We also cannot forget that society was built by cis males for cis males- at least western society- without taking the needs of cis females, trans males, trans females, intersex people, or non-binary people into consideration. At times they created laws with the explicit intent of continuing to keep non-cis males as second-class citizens. In the 1700s, (perceived/assigned) women in the US were not taught to write as "there was no reason a woman should know how to write"- limiting their ability to communicate their thoughts in a permanent manner and making it so that most literature was, inevitably, produced by (perceived/assigned) men. One of our much hailed Founding Fathers, John Adams, found the idea of agreeing to his wife's request to "Remember the ladies" in laws to be laughable, referring to the thought of women's rights as the "despotism of the petticoat"- or tyranny, if you aren't sure what despotism is.

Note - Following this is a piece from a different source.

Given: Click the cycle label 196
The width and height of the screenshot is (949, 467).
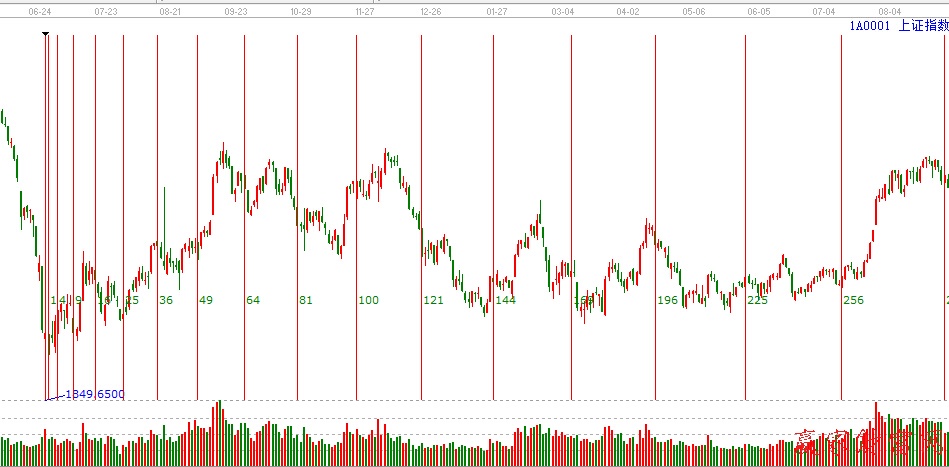Looking at the screenshot, I should point(667,300).
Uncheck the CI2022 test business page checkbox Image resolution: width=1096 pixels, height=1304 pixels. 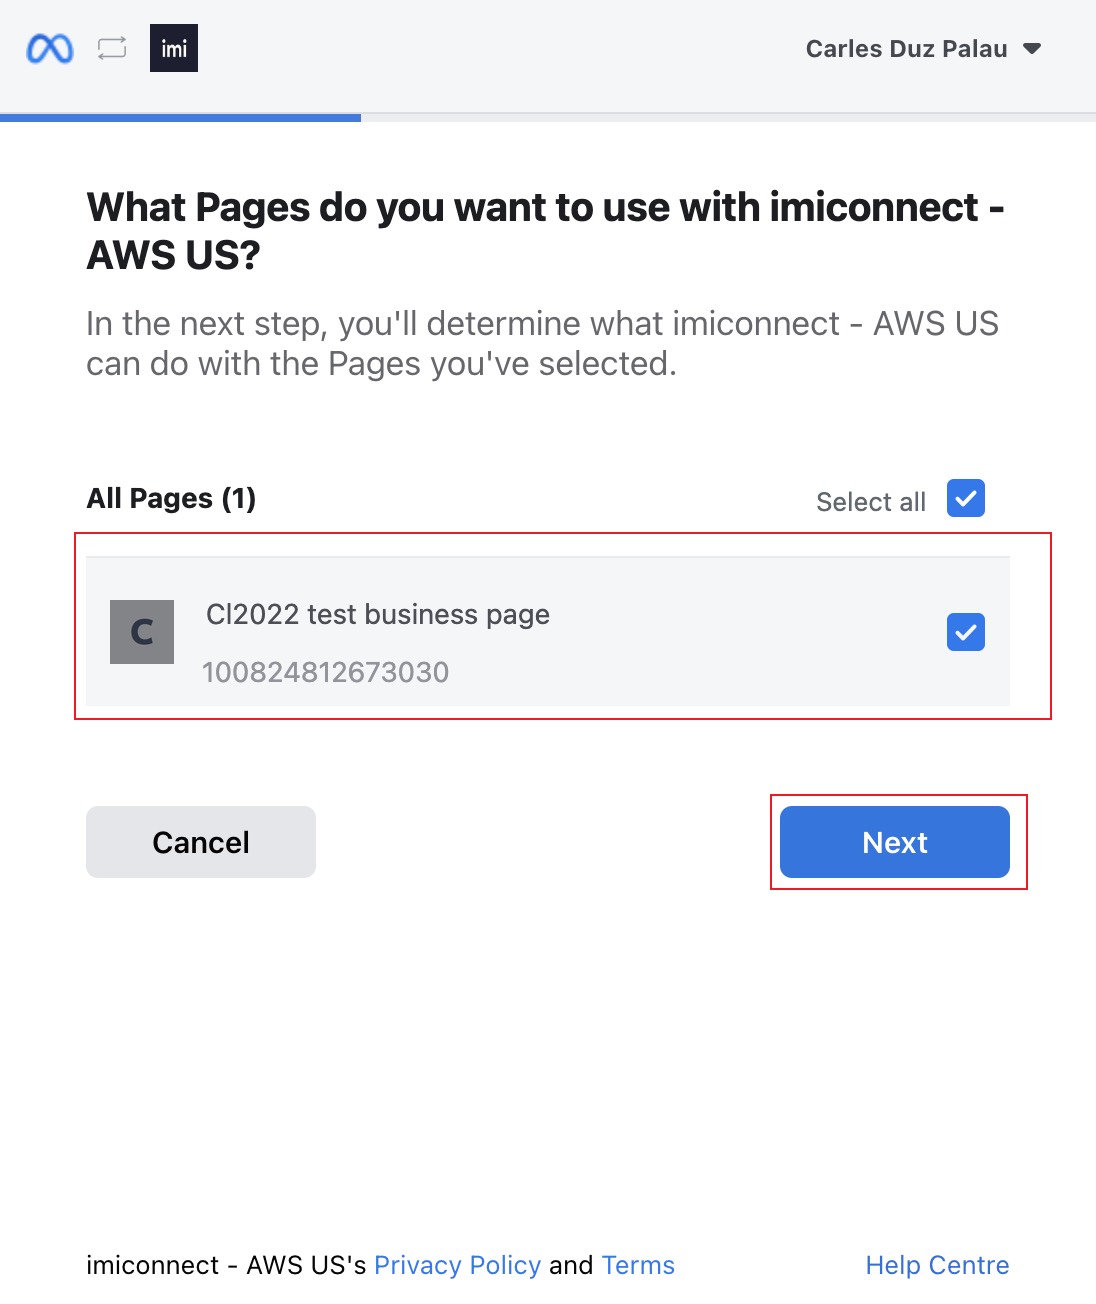[966, 632]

It is very probably that things would be different had society been built by women for women, or at least with women in mind and with allowance for them to ask for their own needs to be met. Perhaps, rather than weekends, we would have a week off of work every month- or maybe only having one day weekends and a mini-vacation that was actually a time to rest rather than a time to have to do work that your boss expects you to do in your spare time without pay. Maybe medicine would have developed to actually find out when menstruation actually has a serious impact and how to better fix it (I believe we're working on it) and assigned-females would feel empowered to talk about their period and how awful it is without being told that they're just being whiny- so that, if there is a problem, it can actually be fixed. Maybe we would have figured out much, much sooner how to keep people who give birth from dying and, today, focus on how to make them comfortable rather than on how to control them (trigger warning: equates people who are capable of giving birth with "women", erasing both the gender of those who do give birth and are not women and those women who, for whatever reason, are not able to give birth).
But that is not the case. Instead, we live in a reality where health concerns that are either specific to mis/assigned females or not prevalent in mis/assigned males (everyone with breast tissue can get breast cancer, including cis men, yet it's still seen as a "woman's disease") are only just now not being dismissed. And, still, the ones that are most talked about are ones that "diminish" a woman's sex appeal. There are a great deal of diseases that can effect women and cause them extreme, even lifelong pain, yet we focus on the ones that cause them to lose their hair or breasts. It's as if we still haven't gotten out of the disgusting idea that a mis/assigned female is defined by zir ability to attract a man and bear his children or to act as a sex object for male fantasies- rather than by who ze is.
It is very, very possible that some of the mis/assigned females on that student council had extreme period pains that genuinely caused them to be unable to do classes sometimes- and refusing to acknowledge the reality of that would have been extremely problematic, the same as telling a person with the flu that they have to go to school despite barely being able to stand upright because "Well, I don't think the flu is as big a deal as you say it is". The argument of "You are only allowed equal rights if we're allowed to ignore your physiological needs" is no argument. It is really saying "We are so opposed to you being treated equally, but we are sick of you asking for it so we will throw you this moldy bone and find a new way to mistreat you".
And it says volumes that anyone could take people refusing that as evidence that any group wants to be abused.